2. A lampholder assembly as in claim 1 wherein said upper portion of said resilient body and said upper portion of said housing member extend upwardly to a top end of said lampholder.
3. A lampholder assembly as in claim 1 wherein said upper portion of said resilient body and said upper portion of said housing member extend upwardly to a lower portion of a lamp disposed in said lampholder, said upper portion of said resilient body engaging the lower portion of said lamp.
4. A lampholder assembly as in claim 2 further including a lamp engaging resilient body portion integrally formed with and extending upwardly from said resilient body, said lamp engaging resilient body portion engaging a lower portion of a lamp disposed in said lampholder.
5. An omni-direction vibration dampening lampholder assembly for a lighting structure, said lampholder assembly comprising
a housing member selectively attachable to a lighting structure, said housing member comprising a hollow, cylindrical upper portion, a top end of said upper portion being open, and a base plate portion integrally formed with a bottom end of said upper portion, said base plate portion including a base plate opening communicating with an interior portion of said upper portion, said base plate portion including at least one attachment opening for attachment of said housing member to said lighting structure, said base plate portion further including a seat for receipt of a resilient body;
a resilient body disposed in said housing member and retained therein by bearing engagement with said seat, said resilient body having high elongation and elasticity characteristics, an upper portion of said resilient body being coextensive with the upper portion of said housing member, said upper portion of the resilient body having a resilient body cavity formed therein and extending to a top end of the upper portion of said resilient body, a lower portion of said resilient body extending to the bottom end of said base plate portion, said lower portion of the resilient body having a deformation opening formed therein and disposed adjacent to the base plate opening of said base plate portion for selective lateral and longitudinal displacement of the lower portion of said resilient body through said deformation opening and said base plate opening in response to vibratory loads, said resilient body further including a resilient body extension disposed on a top end of the upper portion of resilient body; and
a lampholder having side walls and bottom wall thereof fully encased in the resilient body cavity.
Description
BACKGROUND OF THE INVENTION

The present invention generally relates to lampholders. More particularly, this invention relates to a vibration dampening lampholder for high intensity lighting structures.

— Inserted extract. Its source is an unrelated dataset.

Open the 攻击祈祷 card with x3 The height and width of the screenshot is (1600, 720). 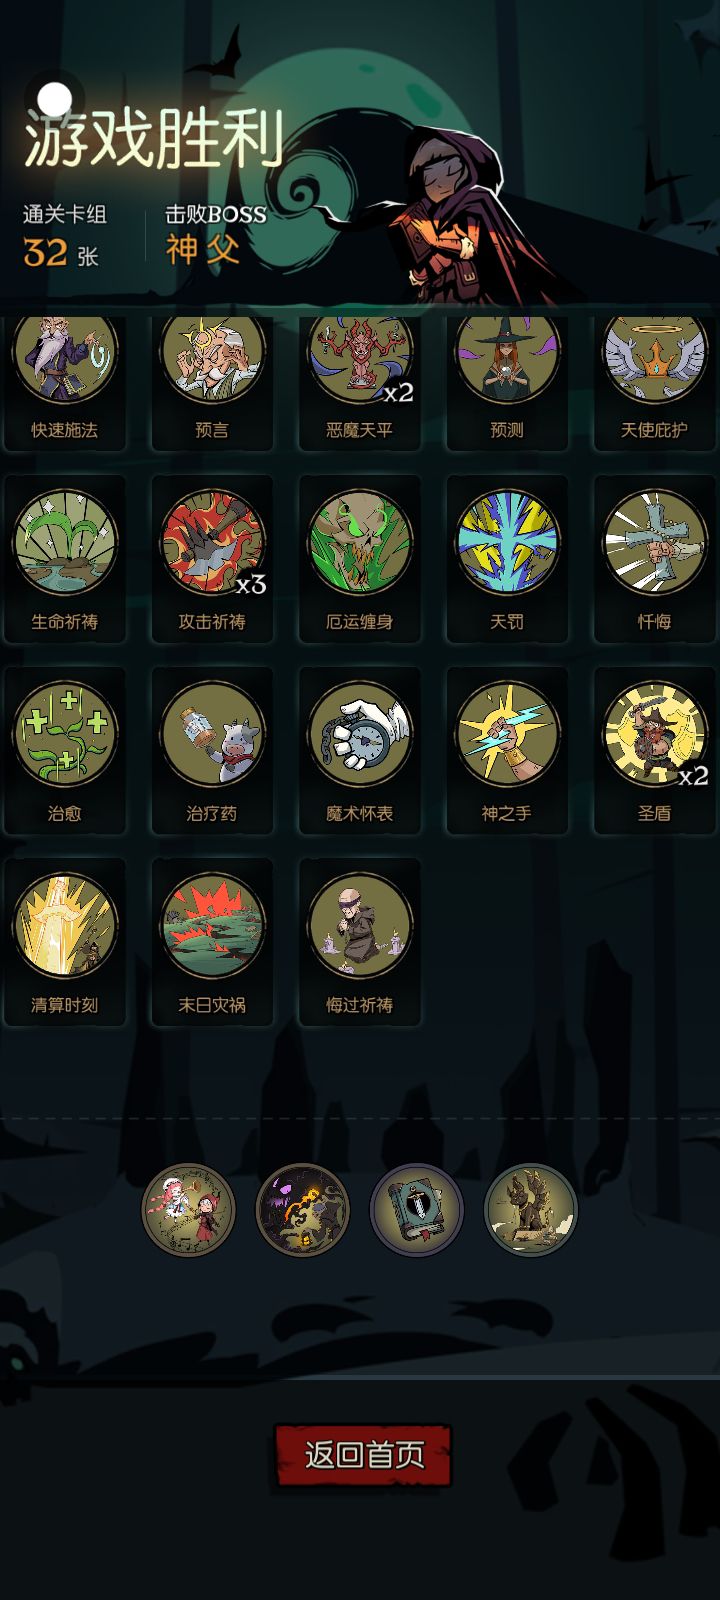[212, 558]
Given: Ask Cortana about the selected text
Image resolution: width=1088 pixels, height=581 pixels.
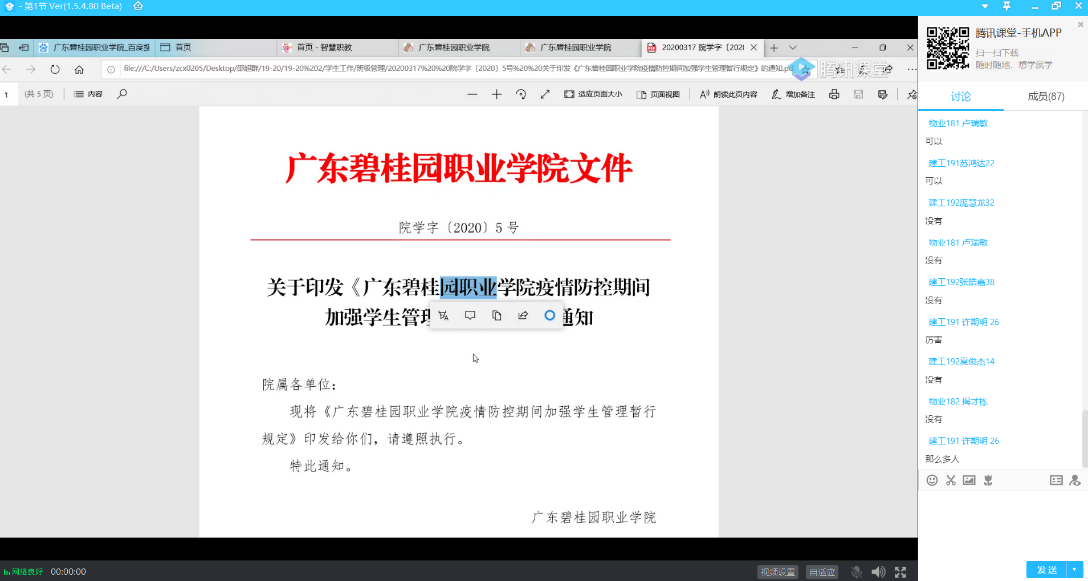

Lighting structures experience various forms of vibration. This is particularly true for lighting structures located adjacent to bridges, roadways, railways and the like. Lampbulbs in such lighting structures are often damaged by the vibratory effects of passing vehicles, as well as wind loads and structure harmonics, which are usually low frequency, high amplitude vibrations. Lamp bulbs generally experience two types of damage from vibratory loads: shattering of the lamp envelope, and shattering of the lamp arc tube and other internal components. The various means known in the prior art for dampening the effects of vibration in lighting structures generally only succeed in reducing the shattering of the lamp envelope and then only to a limited extent. These prior art vibration dampening means are generally totally ineffective in preventing the shattering of internal components and may in fact facilitate damaging of internal components by directly transmitting vibratory loads from the lamp envelope to the brittle, spot welds utilized to fix the internal components of a lamp. Furthermore, lighting structures and the lamps disposed therein are subjected to vibratory forces from a variety of directions. The prior art vibration dampening means generally do not provide for omni-directional dampening of lateral, longitudinal and angular vibratory forces and therefore are further limited in their effectiveness. A still further limitation of the prior art dampening means for lighting structures is that they are generally unsuitable for use in the high temperature environs of roadway lighting structures which utilize high intensity lamps such as sodium, metal halide and mercury lamps. Lamp temperatures in such high intensity lighting structures may exceed 400 F.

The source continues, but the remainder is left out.